__GOAL OF THE EXERCISE__
Please take the records that follow and repeat exactly the lines starting with the line with "[Перейти в контакты] (527, 16)" and going on through the line with "[ВК] (245, 2331)".

[Extracted data entries]
----

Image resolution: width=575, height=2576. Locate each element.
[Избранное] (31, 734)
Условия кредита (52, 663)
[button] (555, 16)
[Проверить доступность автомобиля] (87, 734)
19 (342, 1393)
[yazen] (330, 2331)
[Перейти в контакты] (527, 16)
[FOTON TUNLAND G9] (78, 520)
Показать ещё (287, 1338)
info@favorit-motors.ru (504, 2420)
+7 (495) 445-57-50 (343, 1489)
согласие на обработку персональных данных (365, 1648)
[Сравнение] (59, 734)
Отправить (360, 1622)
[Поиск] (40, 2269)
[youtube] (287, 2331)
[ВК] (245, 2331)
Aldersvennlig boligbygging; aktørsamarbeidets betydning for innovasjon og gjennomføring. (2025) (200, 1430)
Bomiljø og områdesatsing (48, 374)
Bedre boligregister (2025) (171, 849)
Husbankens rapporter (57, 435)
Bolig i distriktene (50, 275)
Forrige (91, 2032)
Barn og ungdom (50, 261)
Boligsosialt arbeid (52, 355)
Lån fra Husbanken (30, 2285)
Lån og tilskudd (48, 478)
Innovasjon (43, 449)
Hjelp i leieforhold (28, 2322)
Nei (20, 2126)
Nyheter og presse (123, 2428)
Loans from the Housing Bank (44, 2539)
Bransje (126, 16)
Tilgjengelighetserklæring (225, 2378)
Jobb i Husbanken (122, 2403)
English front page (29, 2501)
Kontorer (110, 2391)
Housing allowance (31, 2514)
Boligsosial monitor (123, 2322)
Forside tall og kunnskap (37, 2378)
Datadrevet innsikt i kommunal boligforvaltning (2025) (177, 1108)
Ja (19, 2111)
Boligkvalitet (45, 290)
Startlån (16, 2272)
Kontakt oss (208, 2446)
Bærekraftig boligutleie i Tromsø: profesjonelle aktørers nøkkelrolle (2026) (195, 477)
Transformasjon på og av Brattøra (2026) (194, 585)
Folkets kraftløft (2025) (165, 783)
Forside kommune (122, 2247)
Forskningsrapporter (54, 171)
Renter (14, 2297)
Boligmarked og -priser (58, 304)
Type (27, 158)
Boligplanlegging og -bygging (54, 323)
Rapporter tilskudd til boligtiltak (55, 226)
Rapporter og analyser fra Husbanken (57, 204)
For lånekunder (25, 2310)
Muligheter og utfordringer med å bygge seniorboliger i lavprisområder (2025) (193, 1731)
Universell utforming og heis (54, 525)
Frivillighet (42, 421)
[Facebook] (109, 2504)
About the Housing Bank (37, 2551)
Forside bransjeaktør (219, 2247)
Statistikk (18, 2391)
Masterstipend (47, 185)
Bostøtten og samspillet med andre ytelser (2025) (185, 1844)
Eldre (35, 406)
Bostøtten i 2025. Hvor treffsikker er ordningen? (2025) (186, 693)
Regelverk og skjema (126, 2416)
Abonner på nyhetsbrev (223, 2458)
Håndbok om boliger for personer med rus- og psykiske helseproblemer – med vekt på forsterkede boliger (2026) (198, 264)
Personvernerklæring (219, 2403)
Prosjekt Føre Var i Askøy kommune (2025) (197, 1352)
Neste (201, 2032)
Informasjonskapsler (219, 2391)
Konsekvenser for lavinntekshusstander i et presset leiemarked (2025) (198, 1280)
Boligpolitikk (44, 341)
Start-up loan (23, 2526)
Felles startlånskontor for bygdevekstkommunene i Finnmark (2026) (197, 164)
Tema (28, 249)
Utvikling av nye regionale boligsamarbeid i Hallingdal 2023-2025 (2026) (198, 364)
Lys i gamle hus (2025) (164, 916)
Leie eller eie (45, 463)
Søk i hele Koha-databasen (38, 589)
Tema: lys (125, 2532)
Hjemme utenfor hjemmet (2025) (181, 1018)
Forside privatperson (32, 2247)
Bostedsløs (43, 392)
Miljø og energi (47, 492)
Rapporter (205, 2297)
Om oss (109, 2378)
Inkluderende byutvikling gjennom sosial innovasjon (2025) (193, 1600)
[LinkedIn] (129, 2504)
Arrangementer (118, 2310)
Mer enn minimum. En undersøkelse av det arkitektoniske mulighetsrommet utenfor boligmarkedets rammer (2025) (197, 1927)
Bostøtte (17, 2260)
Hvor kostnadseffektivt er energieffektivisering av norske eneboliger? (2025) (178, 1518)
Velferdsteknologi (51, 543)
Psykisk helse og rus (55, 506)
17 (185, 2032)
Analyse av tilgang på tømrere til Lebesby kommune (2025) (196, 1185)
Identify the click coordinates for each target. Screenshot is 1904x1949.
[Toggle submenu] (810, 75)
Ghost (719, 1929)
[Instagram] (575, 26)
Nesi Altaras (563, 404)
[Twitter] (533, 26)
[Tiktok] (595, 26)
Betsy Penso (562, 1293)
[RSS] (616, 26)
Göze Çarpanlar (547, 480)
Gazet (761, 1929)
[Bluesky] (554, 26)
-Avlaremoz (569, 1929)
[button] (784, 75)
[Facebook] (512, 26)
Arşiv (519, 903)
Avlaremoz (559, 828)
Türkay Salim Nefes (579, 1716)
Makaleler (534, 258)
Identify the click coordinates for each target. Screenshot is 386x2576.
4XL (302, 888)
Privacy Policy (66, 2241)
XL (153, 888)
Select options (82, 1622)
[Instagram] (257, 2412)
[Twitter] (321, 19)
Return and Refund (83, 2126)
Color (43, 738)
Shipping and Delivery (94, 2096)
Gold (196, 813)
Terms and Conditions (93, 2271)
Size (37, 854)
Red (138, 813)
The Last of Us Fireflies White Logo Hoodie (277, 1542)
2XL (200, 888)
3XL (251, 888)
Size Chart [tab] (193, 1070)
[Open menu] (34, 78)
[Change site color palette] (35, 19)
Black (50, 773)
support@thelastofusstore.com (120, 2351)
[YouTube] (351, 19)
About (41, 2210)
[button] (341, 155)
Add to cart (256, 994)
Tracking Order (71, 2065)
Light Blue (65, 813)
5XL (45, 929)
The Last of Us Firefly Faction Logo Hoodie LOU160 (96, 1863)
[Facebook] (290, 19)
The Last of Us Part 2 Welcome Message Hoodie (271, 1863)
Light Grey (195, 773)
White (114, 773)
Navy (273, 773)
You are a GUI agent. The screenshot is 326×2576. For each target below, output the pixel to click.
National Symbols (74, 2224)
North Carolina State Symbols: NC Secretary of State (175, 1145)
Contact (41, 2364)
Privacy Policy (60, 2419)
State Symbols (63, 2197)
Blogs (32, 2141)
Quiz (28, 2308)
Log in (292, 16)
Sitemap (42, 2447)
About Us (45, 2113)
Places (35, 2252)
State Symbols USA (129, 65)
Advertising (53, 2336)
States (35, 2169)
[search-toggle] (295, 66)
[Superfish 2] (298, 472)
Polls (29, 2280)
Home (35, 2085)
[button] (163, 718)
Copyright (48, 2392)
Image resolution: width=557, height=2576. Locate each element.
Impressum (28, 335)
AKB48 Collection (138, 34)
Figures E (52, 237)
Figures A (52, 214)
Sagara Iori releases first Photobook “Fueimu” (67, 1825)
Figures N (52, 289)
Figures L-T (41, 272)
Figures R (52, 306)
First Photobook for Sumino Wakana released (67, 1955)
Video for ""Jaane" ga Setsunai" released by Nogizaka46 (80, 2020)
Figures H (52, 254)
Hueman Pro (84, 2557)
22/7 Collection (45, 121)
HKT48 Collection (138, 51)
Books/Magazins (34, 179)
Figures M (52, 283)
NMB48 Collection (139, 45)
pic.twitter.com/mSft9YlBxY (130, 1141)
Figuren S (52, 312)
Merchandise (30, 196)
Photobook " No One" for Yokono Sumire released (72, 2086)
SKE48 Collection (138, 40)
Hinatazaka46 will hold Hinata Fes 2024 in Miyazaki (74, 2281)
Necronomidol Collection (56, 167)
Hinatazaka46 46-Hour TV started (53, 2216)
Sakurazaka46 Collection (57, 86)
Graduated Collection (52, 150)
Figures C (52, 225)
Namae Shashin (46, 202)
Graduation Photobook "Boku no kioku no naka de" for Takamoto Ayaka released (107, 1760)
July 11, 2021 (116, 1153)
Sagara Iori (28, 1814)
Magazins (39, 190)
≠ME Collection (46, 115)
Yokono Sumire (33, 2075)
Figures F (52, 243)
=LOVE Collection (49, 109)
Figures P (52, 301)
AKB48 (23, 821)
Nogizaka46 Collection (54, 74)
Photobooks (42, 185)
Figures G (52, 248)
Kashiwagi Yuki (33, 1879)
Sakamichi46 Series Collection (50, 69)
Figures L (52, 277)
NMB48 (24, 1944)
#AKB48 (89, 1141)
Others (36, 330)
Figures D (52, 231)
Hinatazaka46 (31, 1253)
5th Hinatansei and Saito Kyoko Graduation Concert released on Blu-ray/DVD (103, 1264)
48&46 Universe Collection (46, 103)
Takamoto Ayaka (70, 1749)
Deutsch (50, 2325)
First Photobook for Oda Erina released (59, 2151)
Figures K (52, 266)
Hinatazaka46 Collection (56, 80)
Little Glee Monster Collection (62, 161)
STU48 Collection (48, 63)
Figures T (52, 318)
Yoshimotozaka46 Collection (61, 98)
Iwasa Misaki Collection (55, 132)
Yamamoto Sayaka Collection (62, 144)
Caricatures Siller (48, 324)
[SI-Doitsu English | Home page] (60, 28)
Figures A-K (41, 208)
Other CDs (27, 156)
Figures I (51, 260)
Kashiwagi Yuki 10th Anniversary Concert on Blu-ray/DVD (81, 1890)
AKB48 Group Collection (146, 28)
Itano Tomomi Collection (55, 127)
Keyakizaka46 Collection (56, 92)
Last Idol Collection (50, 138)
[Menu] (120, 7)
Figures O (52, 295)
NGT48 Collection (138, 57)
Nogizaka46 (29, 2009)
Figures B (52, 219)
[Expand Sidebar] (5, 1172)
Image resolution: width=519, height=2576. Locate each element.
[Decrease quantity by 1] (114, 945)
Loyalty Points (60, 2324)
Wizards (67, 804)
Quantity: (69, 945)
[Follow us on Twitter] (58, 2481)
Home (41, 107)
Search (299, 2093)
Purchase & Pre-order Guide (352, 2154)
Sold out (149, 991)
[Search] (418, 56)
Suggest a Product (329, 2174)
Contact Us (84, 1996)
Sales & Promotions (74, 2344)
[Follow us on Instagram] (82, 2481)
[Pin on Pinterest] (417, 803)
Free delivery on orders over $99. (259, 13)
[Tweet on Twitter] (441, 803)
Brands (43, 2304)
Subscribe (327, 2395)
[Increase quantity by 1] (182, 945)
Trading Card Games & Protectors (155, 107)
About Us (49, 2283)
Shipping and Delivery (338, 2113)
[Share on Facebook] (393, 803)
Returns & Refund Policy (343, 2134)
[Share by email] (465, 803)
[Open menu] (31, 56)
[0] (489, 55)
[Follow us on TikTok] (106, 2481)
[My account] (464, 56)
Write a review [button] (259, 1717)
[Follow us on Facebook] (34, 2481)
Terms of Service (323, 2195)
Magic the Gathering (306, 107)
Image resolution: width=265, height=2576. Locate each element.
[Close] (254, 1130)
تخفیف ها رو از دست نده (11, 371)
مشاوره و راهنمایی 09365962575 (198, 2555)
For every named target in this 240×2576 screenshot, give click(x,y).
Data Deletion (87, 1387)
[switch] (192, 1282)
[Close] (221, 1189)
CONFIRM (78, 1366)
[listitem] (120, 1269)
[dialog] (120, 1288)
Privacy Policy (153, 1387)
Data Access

----

__THE ANSWER__
[Перейти в контакты] (527, 16)
[FOTON TUNLAND G9] (78, 520)
Показать ещё (287, 1338)
info@favorit-motors.ru (504, 2420)
+7 (495) 445-57-50 (343, 1489)
согласие на обработку персональных данных (365, 1648)
[Сравнение] (59, 734)
Отправить (360, 1622)
[Поиск] (40, 2269)
[youtube] (287, 2331)
[ВК] (245, 2331)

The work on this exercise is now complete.